Entries provided below:

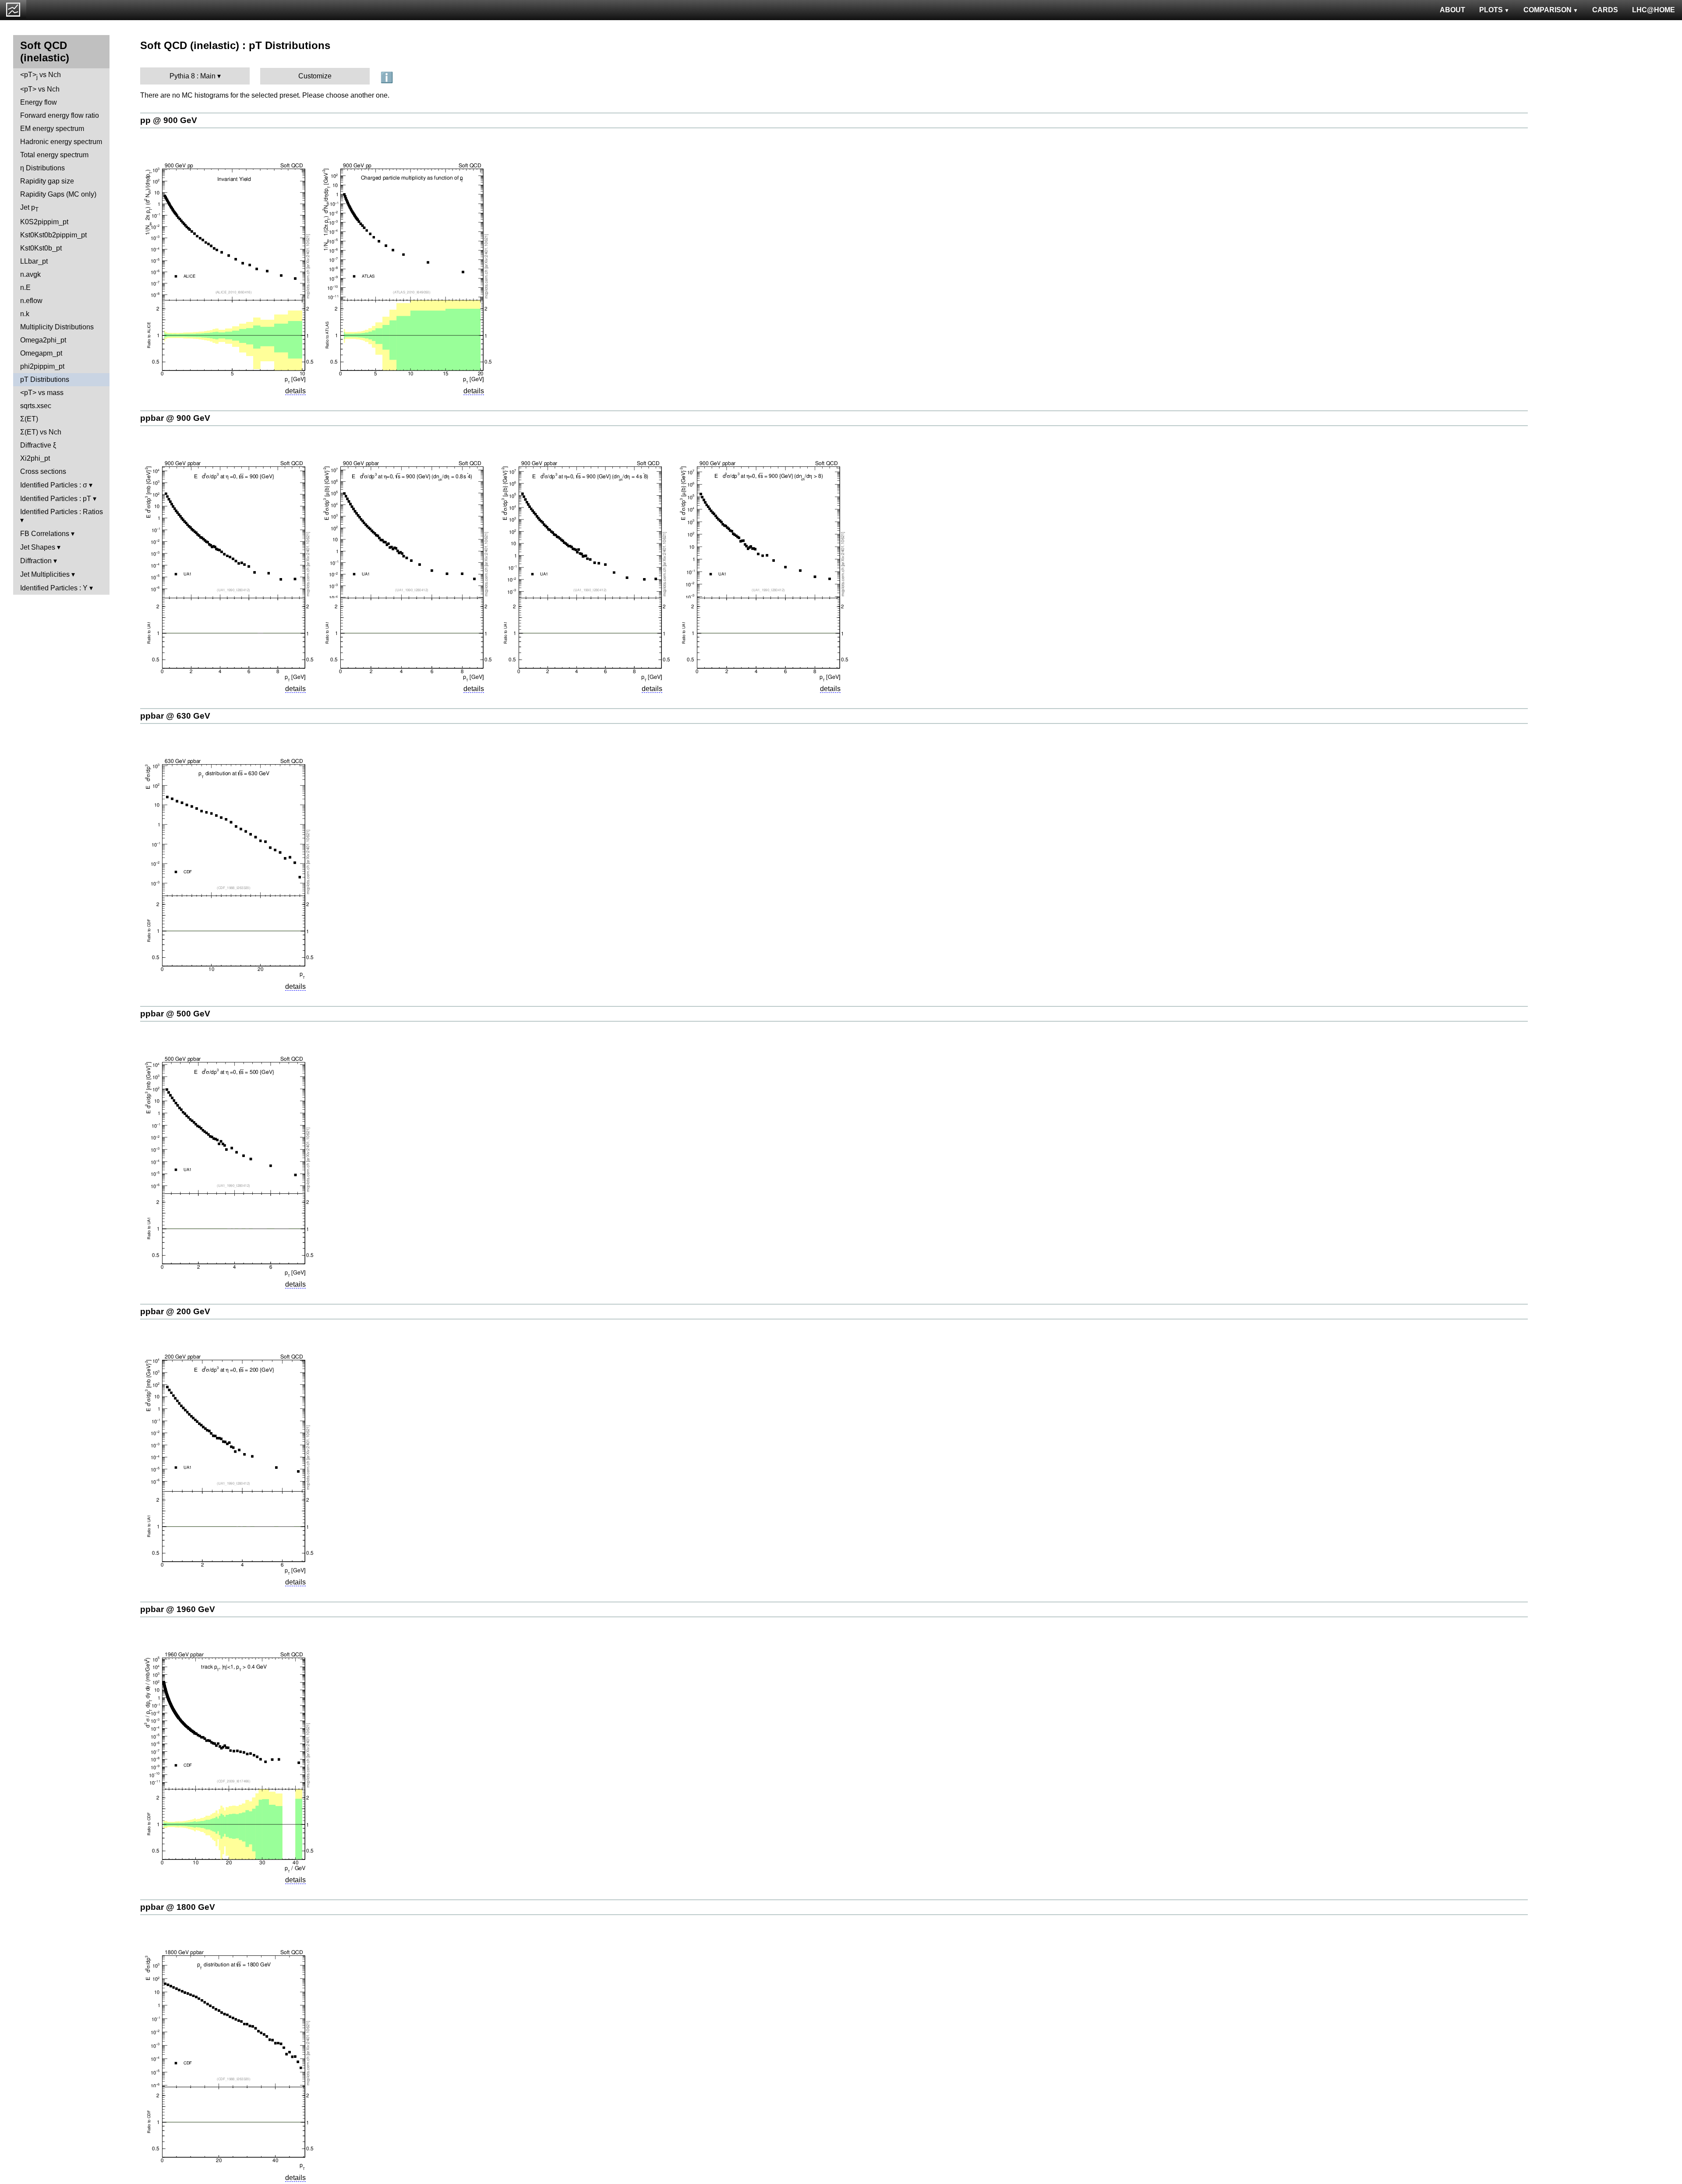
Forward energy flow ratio (59, 115)
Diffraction (36, 561)
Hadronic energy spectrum (61, 141)
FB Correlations (44, 533)
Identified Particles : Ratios (61, 511)
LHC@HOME (1653, 10)
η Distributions (42, 168)
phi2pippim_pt (42, 366)
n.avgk (30, 274)
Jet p (29, 208)
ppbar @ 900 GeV (175, 418)
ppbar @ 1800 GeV (177, 1907)
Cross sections (43, 471)
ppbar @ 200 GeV (175, 1311)
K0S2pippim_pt (44, 222)
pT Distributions (44, 379)
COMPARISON (1547, 10)
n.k (24, 314)
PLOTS (1491, 10)
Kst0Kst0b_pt (41, 248)
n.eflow (31, 300)
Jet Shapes (37, 547)
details (295, 391)
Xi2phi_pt (35, 458)
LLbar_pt (34, 261)
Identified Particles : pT (55, 498)
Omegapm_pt (41, 353)
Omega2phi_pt (43, 340)
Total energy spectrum (54, 155)
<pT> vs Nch (40, 75)
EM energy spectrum (52, 128)
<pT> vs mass (42, 392)
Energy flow (38, 102)
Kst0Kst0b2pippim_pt (53, 235)
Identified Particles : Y (54, 588)
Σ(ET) (29, 419)
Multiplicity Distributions (57, 327)
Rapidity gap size (47, 181)
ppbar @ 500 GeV (175, 1013)
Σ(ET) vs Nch (40, 432)
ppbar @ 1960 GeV (177, 1609)
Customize (315, 76)
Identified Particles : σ (53, 485)
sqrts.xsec (35, 405)
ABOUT (1452, 10)
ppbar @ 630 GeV (175, 715)
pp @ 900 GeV (168, 120)
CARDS (1605, 10)
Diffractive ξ (38, 445)
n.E (25, 287)
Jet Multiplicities (45, 574)
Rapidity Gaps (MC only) (58, 194)
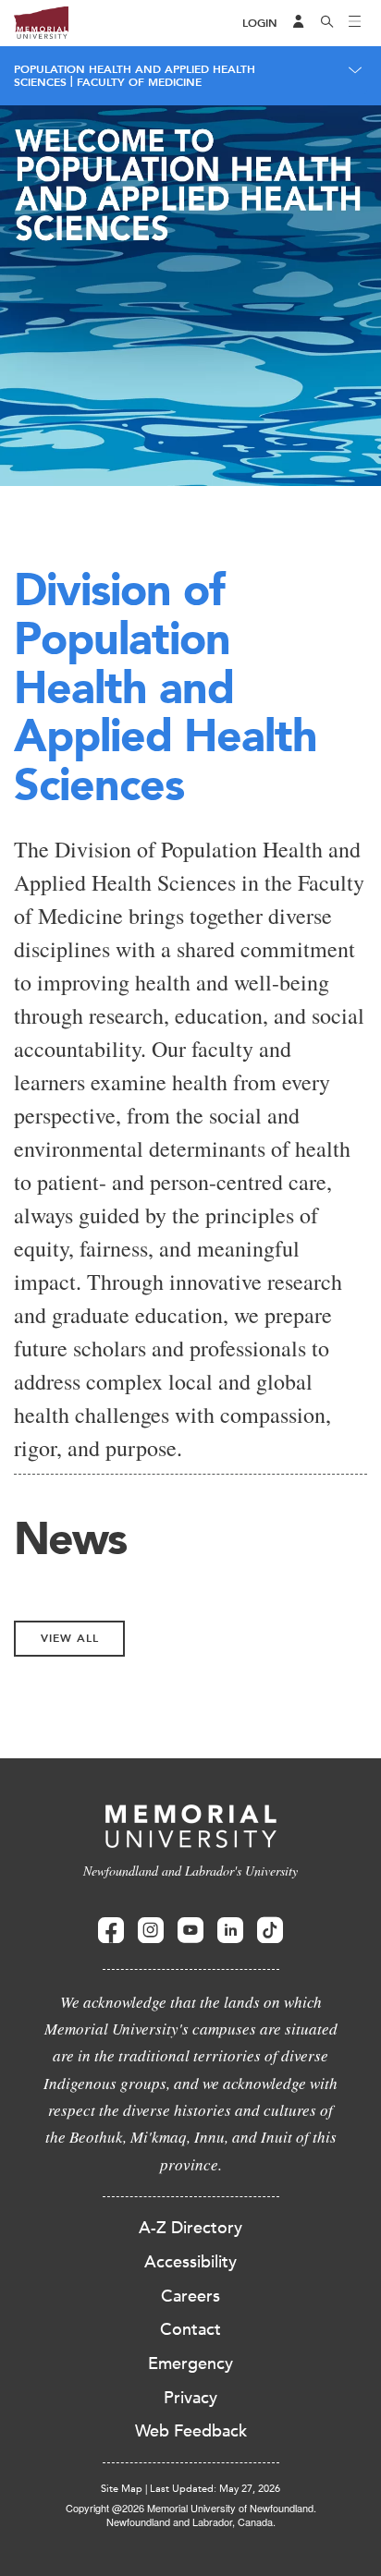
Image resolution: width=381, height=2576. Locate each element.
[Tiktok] (270, 1930)
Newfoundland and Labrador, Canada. (191, 2521)
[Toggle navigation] (355, 23)
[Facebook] (111, 1930)
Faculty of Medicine (139, 82)
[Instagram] (151, 1930)
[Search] (327, 23)
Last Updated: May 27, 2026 (215, 2489)
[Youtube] (190, 1930)
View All (70, 1638)
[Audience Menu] (299, 23)
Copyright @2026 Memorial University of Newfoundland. (191, 2507)
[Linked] (230, 1930)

End of Entries provided.

_Task prompt:_ An exact copy of the lines above between the line holding "phi2pippim_pt (42, 366)" and the line holding "Rapidity Gaps (MC only) (58, 194)", inclusive, is the whole answer.

_Reply:_
phi2pippim_pt (42, 366)
n.avgk (30, 274)
Jet p (29, 208)
ppbar @ 900 GeV (175, 418)
ppbar @ 1800 GeV (177, 1907)
Cross sections (43, 471)
ppbar @ 200 GeV (175, 1311)
K0S2pippim_pt (44, 222)
pT Distributions (44, 379)
COMPARISON (1547, 10)
n.k (24, 314)
PLOTS (1491, 10)
Kst0Kst0b_pt (41, 248)
n.eflow (31, 300)
Jet Shapes (37, 547)
details (295, 391)
Xi2phi_pt (35, 458)
LLbar_pt (34, 261)
Identified Particles : pT (55, 498)
Omegapm_pt (41, 353)
Omega2phi_pt (43, 340)
Total energy spectrum (54, 155)
<pT> vs Nch (40, 75)
EM energy spectrum (52, 128)
<pT> vs mass (42, 392)
Energy flow (38, 102)
Kst0Kst0b2pippim_pt (53, 235)
Identified Particles : Y (54, 588)
Σ(ET) (29, 419)
Multiplicity Distributions (57, 327)
Rapidity gap size (47, 181)
ppbar @ 500 GeV (175, 1013)
Σ(ET) vs Nch (40, 432)
ppbar @ 1960 GeV (177, 1609)
Customize (315, 76)
Identified Particles : σ (53, 485)
sqrts.xsec (35, 405)
ABOUT (1452, 10)
ppbar @ 630 GeV (175, 715)
pp @ 900 GeV (168, 120)
CARDS (1605, 10)
Diffractive ξ (38, 445)
n.E (25, 287)
Jet Multiplicities (45, 574)
Rapidity Gaps (MC only) (58, 194)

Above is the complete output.